Für die Abrüstung bedeutsam sind Maßnahmen, welche die Umwandlung von Weltraumraketen in militärische Flugkörper ausschließen, nachweisen oder in ihren Folgen begrenzen. Trotz ihrer technischen Ähnlichkeit könnten dabei Unterschiede im Stationierungsmodus, den Versuchsprozeduren, der Nutzlast, der Flugbahn, den Lenksystemen und dem Wiedereintritt als Indikatoren herangezogen werden. Während der Erprobung, Herstellung und Stationierung würde sich die Überprüfung mittels Fernaufklärung auf die beobachtbaren Raketenmerkmale konzentrieren. Dazu gehört insbesondere die Infrastruktur, die Starteinrichtungen, Testgelände und Produktionsanlagen, Bahnverfolgungs- und Kommunikationssysteme, Raketencontainer und Transportfahrzeuge umfasst.

Die technischen Mittel wären um Maßnahmen der kooperativen Verifikation und der Vertrauensbildung zu ergänzen – beispielsweise durch Inspektionen, die unaufdringliche Vorrichtungen und Verfahren einsetzen.
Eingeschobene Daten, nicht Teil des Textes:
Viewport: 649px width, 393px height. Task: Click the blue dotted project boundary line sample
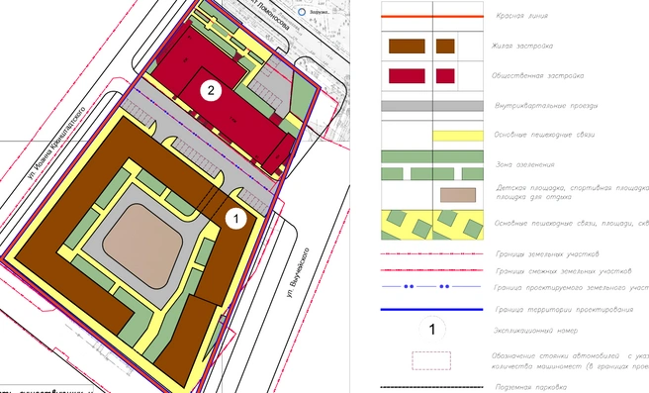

Dabei können die Erfahrungen bei der Überprüfung der INF- und Start-Verträge genutzt werden, die Tor- und Zaunkontrollen an Raketenanlagen vorsahen. Um der militärisch-zivilen Doppelverwendbarkeit – dem so genannten dual-use – zu begegnen, könnte wie im Nuklearbereich ein Safeguards-System für kritische Komponenten und Technologien geschaffen werden, das von einer unabhängigen Kontrollbehörde zu überprüfen wäre. Eine der effektivsten vertrauensbildenden Maßnahmen ist aber nach wie vor die internationale Zusammenarbeit in zivilen Weltraumprojekten, durch die ein militärischer Gebrauch nicht geheim gehalten werden könnte. Die Wissenschaft kann mithelfen, solche Konzepte in die Praxis umzusetzen.

Die eigentliche Aufgabe kommt aber der Politik zu. Deutschland als einstiger Initiator der Raketenentwicklung und als heutiger Nichtkernwaffenstaat, der selbst militärische Raketen langer Reichweite entwickelt, könnte dazu wichtige Beiträge leisten.